* [Records]
──────────

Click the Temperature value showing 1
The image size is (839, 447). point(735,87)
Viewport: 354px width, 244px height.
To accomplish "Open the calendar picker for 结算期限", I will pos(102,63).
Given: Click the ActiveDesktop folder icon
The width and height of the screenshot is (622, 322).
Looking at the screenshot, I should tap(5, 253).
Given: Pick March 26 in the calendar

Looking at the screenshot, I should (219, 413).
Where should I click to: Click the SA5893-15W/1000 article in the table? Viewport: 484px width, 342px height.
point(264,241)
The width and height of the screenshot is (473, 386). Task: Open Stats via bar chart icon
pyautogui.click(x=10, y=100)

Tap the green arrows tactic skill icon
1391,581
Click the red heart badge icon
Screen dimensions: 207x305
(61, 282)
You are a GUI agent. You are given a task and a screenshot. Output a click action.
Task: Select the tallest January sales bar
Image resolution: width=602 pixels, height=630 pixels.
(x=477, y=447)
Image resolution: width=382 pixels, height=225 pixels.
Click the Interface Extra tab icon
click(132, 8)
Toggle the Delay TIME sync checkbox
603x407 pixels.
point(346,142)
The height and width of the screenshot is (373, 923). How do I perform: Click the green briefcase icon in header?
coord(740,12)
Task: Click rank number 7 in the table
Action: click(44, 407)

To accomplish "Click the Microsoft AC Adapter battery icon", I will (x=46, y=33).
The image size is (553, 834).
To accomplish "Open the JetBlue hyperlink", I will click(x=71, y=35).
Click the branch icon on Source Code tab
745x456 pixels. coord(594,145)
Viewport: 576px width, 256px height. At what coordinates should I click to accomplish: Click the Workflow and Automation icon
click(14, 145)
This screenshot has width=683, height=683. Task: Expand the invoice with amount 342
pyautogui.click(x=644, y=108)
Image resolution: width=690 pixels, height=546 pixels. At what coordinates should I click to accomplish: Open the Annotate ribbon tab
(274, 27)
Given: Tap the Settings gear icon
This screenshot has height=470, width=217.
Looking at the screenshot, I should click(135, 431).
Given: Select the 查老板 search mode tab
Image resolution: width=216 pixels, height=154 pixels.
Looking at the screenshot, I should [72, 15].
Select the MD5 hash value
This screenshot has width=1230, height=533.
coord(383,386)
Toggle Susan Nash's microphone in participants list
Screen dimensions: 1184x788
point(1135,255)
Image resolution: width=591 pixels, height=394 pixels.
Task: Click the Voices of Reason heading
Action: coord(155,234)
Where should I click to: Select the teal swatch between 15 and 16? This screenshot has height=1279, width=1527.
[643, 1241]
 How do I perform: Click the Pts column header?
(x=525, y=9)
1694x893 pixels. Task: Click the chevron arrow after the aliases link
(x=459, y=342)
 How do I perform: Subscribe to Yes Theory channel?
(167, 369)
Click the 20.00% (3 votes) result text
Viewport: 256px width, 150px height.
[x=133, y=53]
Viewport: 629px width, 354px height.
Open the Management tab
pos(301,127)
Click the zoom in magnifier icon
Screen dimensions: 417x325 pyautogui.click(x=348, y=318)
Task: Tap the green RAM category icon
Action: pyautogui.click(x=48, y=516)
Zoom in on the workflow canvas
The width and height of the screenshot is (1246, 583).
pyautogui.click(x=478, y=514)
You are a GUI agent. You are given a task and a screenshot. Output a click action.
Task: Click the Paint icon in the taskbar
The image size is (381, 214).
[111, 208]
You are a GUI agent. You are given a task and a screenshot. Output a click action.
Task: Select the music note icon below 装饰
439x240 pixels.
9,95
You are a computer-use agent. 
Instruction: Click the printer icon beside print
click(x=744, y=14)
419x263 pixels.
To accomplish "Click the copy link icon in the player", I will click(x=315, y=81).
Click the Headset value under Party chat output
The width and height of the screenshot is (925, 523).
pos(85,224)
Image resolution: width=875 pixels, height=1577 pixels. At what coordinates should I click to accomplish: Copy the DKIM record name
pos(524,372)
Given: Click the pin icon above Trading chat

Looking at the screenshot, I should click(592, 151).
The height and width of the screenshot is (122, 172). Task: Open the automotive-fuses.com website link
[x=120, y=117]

──────────

* [What is required] Give back each record above exactly as written.

* [The completed task]
Click the Temperature value showing 1
The image size is (839, 447). point(735,87)
Viewport: 354px width, 244px height.
To accomplish "Open the calendar picker for 结算期限", I will pos(102,63).
Given: Click the ActiveDesktop folder icon
The width and height of the screenshot is (622, 322).
Looking at the screenshot, I should tap(5, 253).
Given: Pick March 26 in the calendar

Looking at the screenshot, I should (219, 413).
Where should I click to: Click the SA5893-15W/1000 article in the table? Viewport: 484px width, 342px height.
point(264,241)
The width and height of the screenshot is (473, 386). Task: Open Stats via bar chart icon
pyautogui.click(x=10, y=100)

Tap the green arrows tactic skill icon
1391,581
Click the red heart badge icon
Screen dimensions: 207x305
(61, 282)
You are a GUI agent. You are given a task and a screenshot. Output a click action.
Task: Select the tallest January sales bar
Image resolution: width=602 pixels, height=630 pixels.
(x=477, y=447)
Image resolution: width=382 pixels, height=225 pixels.
Click the Interface Extra tab icon
click(132, 8)
Toggle the Delay TIME sync checkbox
603x407 pixels.
point(346,142)
The height and width of the screenshot is (373, 923). How do I perform: Click the green briefcase icon in header?
coord(740,12)
Task: Click rank number 7 in the table
Action: click(44, 407)

To accomplish "Click the Microsoft AC Adapter battery icon", I will (x=46, y=33).
The image size is (553, 834).
To accomplish "Open the JetBlue hyperlink", I will click(x=71, y=35).
Click the branch icon on Source Code tab
745x456 pixels. coord(594,145)
Viewport: 576px width, 256px height. At what coordinates should I click to accomplish: Click the Workflow and Automation icon
click(14, 145)
This screenshot has width=683, height=683. Task: Expand the invoice with amount 342
pyautogui.click(x=644, y=108)
Image resolution: width=690 pixels, height=546 pixels. At what coordinates should I click to accomplish: Open the Annotate ribbon tab
(274, 27)
Given: Tap the Settings gear icon
This screenshot has height=470, width=217.
Looking at the screenshot, I should click(135, 431).
Given: Select the 查老板 search mode tab
Image resolution: width=216 pixels, height=154 pixels.
Looking at the screenshot, I should [72, 15].
Select the MD5 hash value
This screenshot has width=1230, height=533.
coord(383,386)
Toggle Susan Nash's microphone in participants list
Screen dimensions: 1184x788
point(1135,255)
Image resolution: width=591 pixels, height=394 pixels.
Task: Click the Voices of Reason heading
Action: coord(155,234)
Where should I click to: Select the teal swatch between 15 and 16? This screenshot has height=1279, width=1527.
[643, 1241]
 How do I perform: Click the Pts column header?
(x=525, y=9)
1694x893 pixels. Task: Click the chevron arrow after the aliases link
(x=459, y=342)
 How do I perform: Subscribe to Yes Theory channel?
(167, 369)
Click the 20.00% (3 votes) result text
Viewport: 256px width, 150px height.
[x=133, y=53]
Viewport: 629px width, 354px height.
Open the Management tab
pos(301,127)
Click the zoom in magnifier icon
Screen dimensions: 417x325 pyautogui.click(x=348, y=318)
Task: Tap the green RAM category icon
Action: pyautogui.click(x=48, y=516)
Zoom in on the workflow canvas
The width and height of the screenshot is (1246, 583).
pyautogui.click(x=478, y=514)
You are a GUI agent. You are given a task and a screenshot. Output a click action.
Task: Click the Paint icon in the taskbar
The image size is (381, 214).
[111, 208]
You are a GUI agent. You are given a task and a screenshot. Output a click action.
Task: Select the music note icon below 装饰
439x240 pixels.
9,95
You are a computer-use agent. 
Instruction: Click the printer icon beside print
click(x=744, y=14)
419x263 pixels.
To accomplish "Click the copy link icon in the player", I will click(x=315, y=81).
Click the Headset value under Party chat output
The width and height of the screenshot is (925, 523).
pos(85,224)
Image resolution: width=875 pixels, height=1577 pixels. At what coordinates should I click to accomplish: Copy the DKIM record name
pos(524,372)
Given: Click the pin icon above Trading chat

Looking at the screenshot, I should click(592, 151).
The height and width of the screenshot is (122, 172). Task: Open the automotive-fuses.com website link
[x=120, y=117]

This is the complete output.